Sources say police focused mainly on CCTV footage and ignored searching places such as toddy compounds, which tipplers frequently visit, or construction sites

Published: 17th September 2021 08:10 AM  |   Last Updated: 17th September 2021 08:10 AM   |  A+A-

People console the family members of the six-year-old girl who was raped and murdered at Saidabad in Hyderabad

People console the family members of the six-year-old girl who was raped and murdered at Saidabad in Hyderabad | VINAY MADAPU

Express News Service

HYDERABAD: Even as news of the most wanted fugitive, Palakonda Raju’s suicide on a rail track at Station Ghanpur on Thursday morning spread, several questions are being raised on the “helplessness” of the police in nabbing him. The police department had announced a reward of `10 lakh for information about Palakonda Raju and said that they were unable to zoom in on his whereabouts despite analysing footage from CCTVs across the city.

An important question that the Police Department, which has cracked several sensational crimes within hours, now faces is how it could not lay its hands on Raju, accused in the rape and murder of a six-year-old girl. Perhaps he was much ahead of the police, leaving them groping in the dark. Surprisingly, the suicide occurred almost at the same time when Ministers Satyavathi Rathod and Mahmood Ali handed over a cheque of `20 lakh cheque to the victim’s parents. Hyderabad CP Anjani Kumar told mediapersons that a massive hunt had been launched across the State to arrest him.

“The accused realised and understood that he cannot run away from police and committed suicide,” he said. Initially, after the victim’s body was found in Raju’s house on the night of September 9 at Saidabad, police deputed special teams to nab him. As is the usual process, they scanned CCTVs in the surrounding areas and started tracking him through technical means. The question arises if too much focus on technology led the police to miss out on groundwork.

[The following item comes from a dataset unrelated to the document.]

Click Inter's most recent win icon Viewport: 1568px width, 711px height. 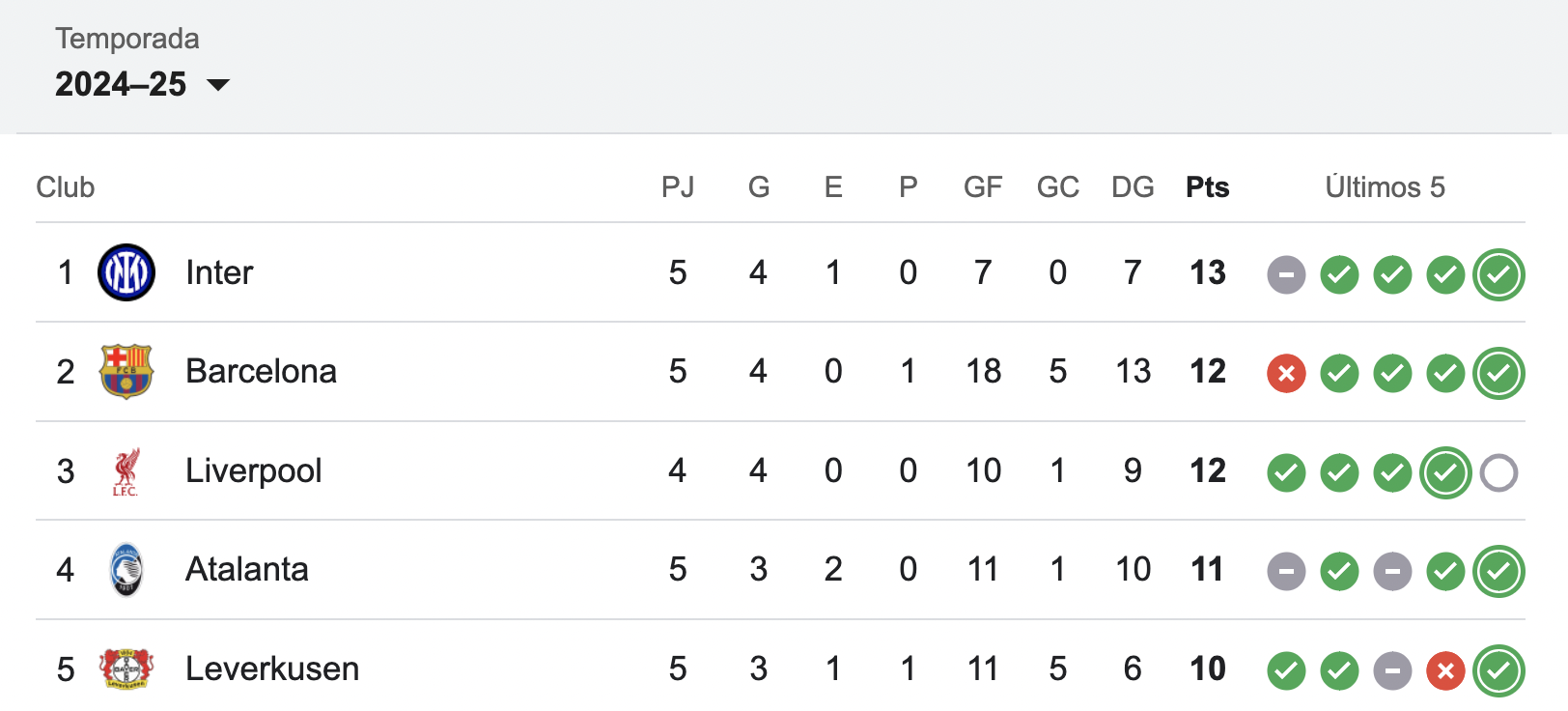coord(1498,275)
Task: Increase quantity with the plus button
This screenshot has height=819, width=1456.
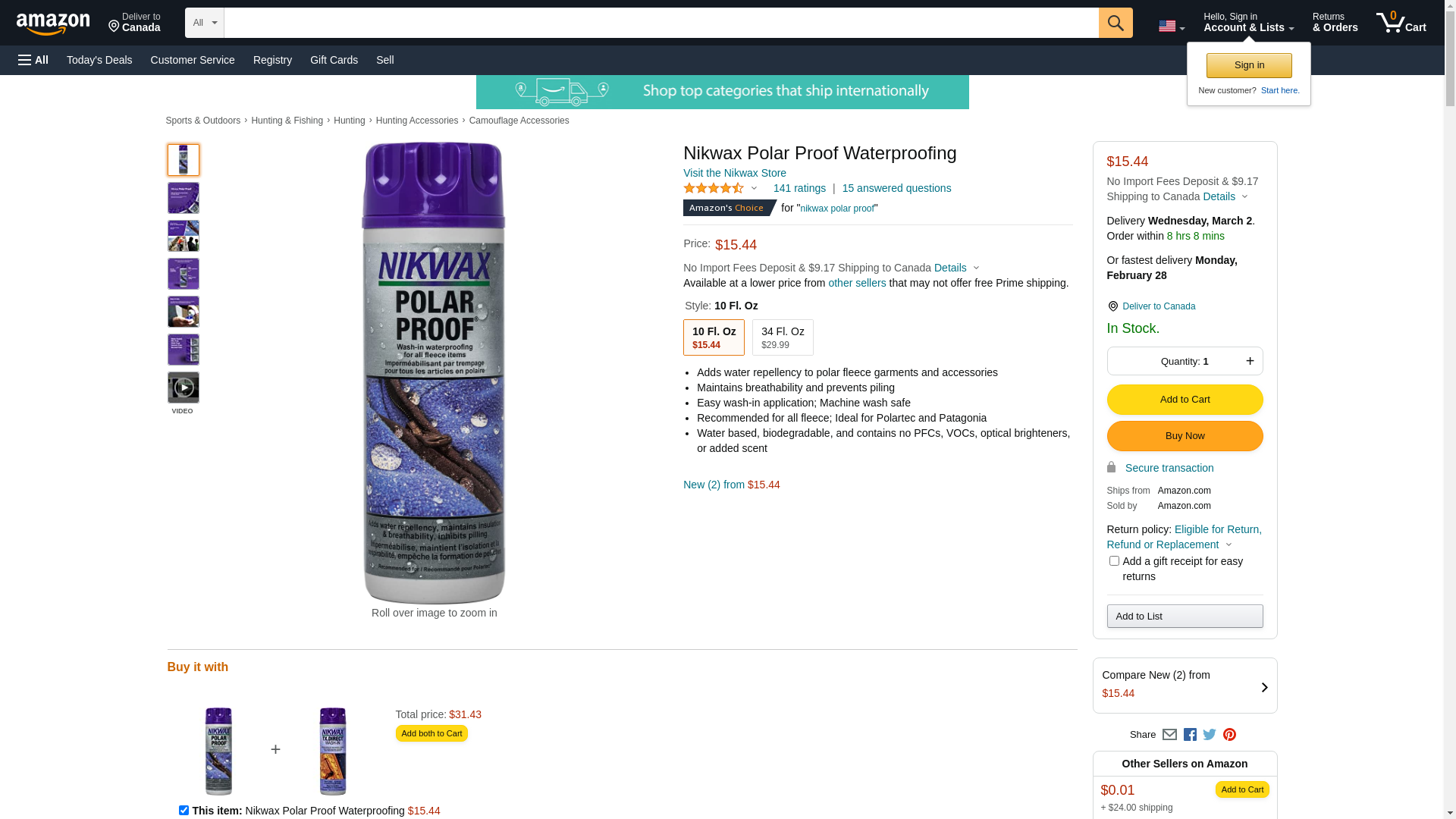Action: point(1250,361)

They could have better results if they had been sent to prospective places where Raju could have taken shelter.

Inquiries later revealed that Raju was a construction worker and an alcoholic. However, searches at toddy compounds or other shady places which tipplers frequently visit and construction sites were intensified only this week, according to sources. “This incident is a lesson for the police to not completely rely on technology, but focus on improving human intelligence, and more particularly groundwork, like in the past days,” a senior police official said.